# Manuka Honey



## Robert747 (Apr 9, 2012)

Hello,

I am half way through a liquid only (Fresubin) diet and will then introduce a low residue diet - I am in no hurry to getting back to eating normally. Thinking further ahead though, does anyone have views or experience on using Manuka Honey as in theory it does sound worth trying. It has anti-inflammatory properties, appears helpful to many people, but does not appear on any recommended lists for a Crohn's diet that I can find.

Many thanks,

Rob


----------



## lotte26 (Apr 9, 2012)

Hey! I can't tolerate the stuff well but it is definitely worth trying. My dad is obsessed with the stuff. Plus everyone is different it could be great for you! Plus its tasty. I like it in hot drink form, with ginger and lemon, but just a honey drink would be good too if you still need liquid.

Anyway it's definitely worth a go and is very popular here in new Zealand.


----------



## lotte26 (Apr 9, 2012)

Oh and also, make sure if you get manuka honey that you get Active manuka honey as that is supposed to have the amazing healing qualities or something and is definitely worth the extra money


----------



## Dazzafarr (Apr 9, 2012)

The honey is ok... I didn't find that it helped.
I find grapes help my stomach.. Don't ask me why but they did...


----------



## gavingear52 (Apr 11, 2012)

first let's clarify good manuka honey from bad - if it doesn't have a UMF 10+ or higher it probably does not have the anti-bacterial activity nor anti-inflamatory activity you are looking for. Look for the expensive honey - it is real.
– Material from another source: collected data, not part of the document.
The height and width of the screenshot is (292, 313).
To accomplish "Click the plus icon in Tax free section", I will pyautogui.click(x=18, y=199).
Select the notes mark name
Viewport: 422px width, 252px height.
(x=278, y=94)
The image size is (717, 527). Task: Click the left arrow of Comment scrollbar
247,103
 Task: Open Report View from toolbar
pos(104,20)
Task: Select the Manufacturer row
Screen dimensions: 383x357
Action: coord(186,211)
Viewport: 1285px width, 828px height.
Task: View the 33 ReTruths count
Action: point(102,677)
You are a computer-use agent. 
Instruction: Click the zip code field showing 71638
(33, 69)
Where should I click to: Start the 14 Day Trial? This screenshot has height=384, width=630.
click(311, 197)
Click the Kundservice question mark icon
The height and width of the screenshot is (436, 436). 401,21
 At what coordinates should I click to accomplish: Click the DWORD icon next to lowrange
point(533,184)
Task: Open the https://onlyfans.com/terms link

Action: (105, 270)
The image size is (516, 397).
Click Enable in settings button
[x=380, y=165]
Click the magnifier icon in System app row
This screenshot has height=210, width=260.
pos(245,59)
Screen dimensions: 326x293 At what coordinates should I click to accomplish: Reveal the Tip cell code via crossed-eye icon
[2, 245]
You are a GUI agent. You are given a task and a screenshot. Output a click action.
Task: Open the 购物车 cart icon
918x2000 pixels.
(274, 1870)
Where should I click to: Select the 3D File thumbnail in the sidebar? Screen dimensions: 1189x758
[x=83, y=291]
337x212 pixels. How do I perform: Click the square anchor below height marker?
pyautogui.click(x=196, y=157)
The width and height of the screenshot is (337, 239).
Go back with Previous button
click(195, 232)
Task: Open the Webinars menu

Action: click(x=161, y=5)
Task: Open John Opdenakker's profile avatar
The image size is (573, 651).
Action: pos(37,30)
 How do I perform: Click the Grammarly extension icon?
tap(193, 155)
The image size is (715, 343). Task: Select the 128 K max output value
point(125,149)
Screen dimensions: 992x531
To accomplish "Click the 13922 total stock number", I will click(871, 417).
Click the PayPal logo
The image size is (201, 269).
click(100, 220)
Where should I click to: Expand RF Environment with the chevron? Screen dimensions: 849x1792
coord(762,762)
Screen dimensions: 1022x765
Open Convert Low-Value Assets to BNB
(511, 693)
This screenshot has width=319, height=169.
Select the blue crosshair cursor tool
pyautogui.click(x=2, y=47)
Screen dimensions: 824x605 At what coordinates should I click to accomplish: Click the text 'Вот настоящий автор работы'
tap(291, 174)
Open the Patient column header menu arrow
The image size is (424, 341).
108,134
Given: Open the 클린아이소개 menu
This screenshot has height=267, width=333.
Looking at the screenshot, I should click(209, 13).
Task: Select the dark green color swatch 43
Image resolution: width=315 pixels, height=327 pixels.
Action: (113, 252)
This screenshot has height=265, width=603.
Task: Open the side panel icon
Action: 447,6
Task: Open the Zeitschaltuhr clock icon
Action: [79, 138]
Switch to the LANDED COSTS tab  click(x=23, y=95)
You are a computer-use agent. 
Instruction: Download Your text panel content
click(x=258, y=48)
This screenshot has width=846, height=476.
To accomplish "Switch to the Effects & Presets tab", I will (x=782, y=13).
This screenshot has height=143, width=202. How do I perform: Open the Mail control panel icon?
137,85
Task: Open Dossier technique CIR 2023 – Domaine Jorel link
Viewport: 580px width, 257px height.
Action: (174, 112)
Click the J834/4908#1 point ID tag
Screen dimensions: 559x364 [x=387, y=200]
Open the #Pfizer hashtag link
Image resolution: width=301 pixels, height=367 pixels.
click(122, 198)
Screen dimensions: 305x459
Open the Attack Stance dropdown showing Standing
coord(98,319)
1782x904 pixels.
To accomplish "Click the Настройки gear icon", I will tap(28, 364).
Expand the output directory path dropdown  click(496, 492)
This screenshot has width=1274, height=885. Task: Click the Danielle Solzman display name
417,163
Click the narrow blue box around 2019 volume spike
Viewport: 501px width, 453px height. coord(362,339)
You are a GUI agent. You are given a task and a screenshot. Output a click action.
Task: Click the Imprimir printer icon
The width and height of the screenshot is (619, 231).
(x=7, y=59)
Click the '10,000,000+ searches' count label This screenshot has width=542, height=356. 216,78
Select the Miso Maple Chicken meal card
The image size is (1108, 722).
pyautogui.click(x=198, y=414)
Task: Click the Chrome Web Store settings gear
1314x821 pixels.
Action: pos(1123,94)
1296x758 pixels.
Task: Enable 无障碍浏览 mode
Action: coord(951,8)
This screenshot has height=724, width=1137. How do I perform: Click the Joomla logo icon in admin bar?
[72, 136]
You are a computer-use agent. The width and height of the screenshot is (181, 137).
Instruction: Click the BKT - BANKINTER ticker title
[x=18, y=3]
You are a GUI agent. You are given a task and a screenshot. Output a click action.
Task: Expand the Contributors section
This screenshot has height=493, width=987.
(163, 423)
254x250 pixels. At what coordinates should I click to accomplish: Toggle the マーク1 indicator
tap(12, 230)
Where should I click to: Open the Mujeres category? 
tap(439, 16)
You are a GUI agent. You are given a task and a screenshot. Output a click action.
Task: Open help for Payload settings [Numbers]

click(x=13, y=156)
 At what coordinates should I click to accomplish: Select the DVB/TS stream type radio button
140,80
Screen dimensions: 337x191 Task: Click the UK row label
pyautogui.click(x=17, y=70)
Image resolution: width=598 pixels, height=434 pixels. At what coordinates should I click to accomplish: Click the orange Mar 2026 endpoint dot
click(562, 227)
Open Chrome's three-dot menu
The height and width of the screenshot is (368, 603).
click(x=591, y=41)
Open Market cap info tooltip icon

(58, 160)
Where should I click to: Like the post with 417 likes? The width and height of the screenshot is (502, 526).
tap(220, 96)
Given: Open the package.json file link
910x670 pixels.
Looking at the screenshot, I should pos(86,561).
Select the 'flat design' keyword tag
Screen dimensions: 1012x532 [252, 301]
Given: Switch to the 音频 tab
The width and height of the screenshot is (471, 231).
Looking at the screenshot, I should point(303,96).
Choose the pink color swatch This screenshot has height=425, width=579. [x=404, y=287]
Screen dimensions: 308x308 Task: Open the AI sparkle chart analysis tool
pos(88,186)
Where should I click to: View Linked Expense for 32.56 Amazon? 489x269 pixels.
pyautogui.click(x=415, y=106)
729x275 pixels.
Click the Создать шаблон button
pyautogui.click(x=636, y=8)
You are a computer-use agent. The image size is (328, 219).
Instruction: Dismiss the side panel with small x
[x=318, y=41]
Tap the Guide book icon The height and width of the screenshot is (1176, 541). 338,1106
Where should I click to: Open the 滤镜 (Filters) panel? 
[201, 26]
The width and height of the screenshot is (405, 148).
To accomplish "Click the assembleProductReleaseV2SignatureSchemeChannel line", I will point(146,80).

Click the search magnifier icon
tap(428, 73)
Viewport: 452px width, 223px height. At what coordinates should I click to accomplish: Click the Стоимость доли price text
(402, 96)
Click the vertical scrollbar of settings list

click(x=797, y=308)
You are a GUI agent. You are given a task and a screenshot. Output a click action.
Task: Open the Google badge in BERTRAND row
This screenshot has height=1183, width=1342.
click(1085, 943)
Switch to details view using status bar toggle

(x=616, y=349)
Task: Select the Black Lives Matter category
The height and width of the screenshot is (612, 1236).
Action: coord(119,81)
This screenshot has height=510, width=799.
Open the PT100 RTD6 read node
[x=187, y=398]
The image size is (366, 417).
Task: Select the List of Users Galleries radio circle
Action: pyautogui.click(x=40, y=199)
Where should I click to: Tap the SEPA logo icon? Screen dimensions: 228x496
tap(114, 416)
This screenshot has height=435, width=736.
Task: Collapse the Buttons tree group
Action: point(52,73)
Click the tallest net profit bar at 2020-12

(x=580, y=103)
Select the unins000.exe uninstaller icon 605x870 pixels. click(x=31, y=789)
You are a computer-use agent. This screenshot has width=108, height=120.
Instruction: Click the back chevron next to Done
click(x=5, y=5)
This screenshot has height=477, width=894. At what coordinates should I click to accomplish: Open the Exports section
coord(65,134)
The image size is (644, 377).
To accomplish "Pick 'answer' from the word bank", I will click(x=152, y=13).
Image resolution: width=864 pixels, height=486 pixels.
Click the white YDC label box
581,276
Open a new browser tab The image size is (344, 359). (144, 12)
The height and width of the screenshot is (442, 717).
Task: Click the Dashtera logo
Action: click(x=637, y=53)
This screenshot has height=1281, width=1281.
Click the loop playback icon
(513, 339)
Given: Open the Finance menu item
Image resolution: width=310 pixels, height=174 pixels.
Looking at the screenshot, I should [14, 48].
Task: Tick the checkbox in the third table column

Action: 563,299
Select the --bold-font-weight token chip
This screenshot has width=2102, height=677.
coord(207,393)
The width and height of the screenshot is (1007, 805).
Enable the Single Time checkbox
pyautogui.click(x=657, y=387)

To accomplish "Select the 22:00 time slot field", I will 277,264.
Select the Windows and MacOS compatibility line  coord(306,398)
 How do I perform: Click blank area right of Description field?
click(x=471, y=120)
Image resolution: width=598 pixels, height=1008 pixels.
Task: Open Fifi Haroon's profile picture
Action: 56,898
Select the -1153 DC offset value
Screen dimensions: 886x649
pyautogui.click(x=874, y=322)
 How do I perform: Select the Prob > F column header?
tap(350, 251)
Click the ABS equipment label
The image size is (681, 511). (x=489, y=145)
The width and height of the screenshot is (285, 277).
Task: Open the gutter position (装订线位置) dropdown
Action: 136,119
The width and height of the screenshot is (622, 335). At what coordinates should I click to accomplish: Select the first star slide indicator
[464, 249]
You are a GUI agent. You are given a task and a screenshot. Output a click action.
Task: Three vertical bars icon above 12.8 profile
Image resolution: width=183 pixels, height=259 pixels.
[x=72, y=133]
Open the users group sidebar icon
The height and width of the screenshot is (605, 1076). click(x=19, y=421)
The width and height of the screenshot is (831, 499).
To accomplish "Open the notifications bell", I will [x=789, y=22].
Second - manukaguard, Nutralize - this is very effective against heartburn, reflux, stomach ulcers and is manufactured using medical grade manuka honey

let us know if it helps
gavin


----------



## SomethingIsMissing (Apr 11, 2012)

Hello, it can be very helpful for some. Wonderful for external wound healing too but might not work for everyone. 
Ditto on what Gavin said above 

Everyone is for sure a bit different, I think it is well worth a try and worth the money.


----------



## bangarang (Apr 12, 2012)

Im a big fan of Manuka Honey. I took it for 4months, after about month 2 the spicy foods, and cheeses I couldn't eat before I was able to eat it with no pain at all. Maybe it was just a coincidence? Didnt change anything in my diet. I only stopped because I couldnt afford buying it so much. Try to aim for 16+ active as I read at the time it was better for internal usages. 
Anyhow this is the brand I used: 
http://www.amazon.com/Wedderspoon-O...08OC/ref=sr_1_1?ie=UTF8&qid=1334203139&sr=8-1


----------



## skjk3318 (Aug 7, 2012)

I just started researching Manuka honey and it's benefits and I was very impressed. I found a great article on all the conditions it benefits and looks like it would be good for Crohns, but I'm not sure.  Anyone have any insight?


----------



## D Bergy (Aug 7, 2012)

I have never used it, but did look into it as a treatment for H-Pylori infection.  I rid myself of it by other means so I never tried it.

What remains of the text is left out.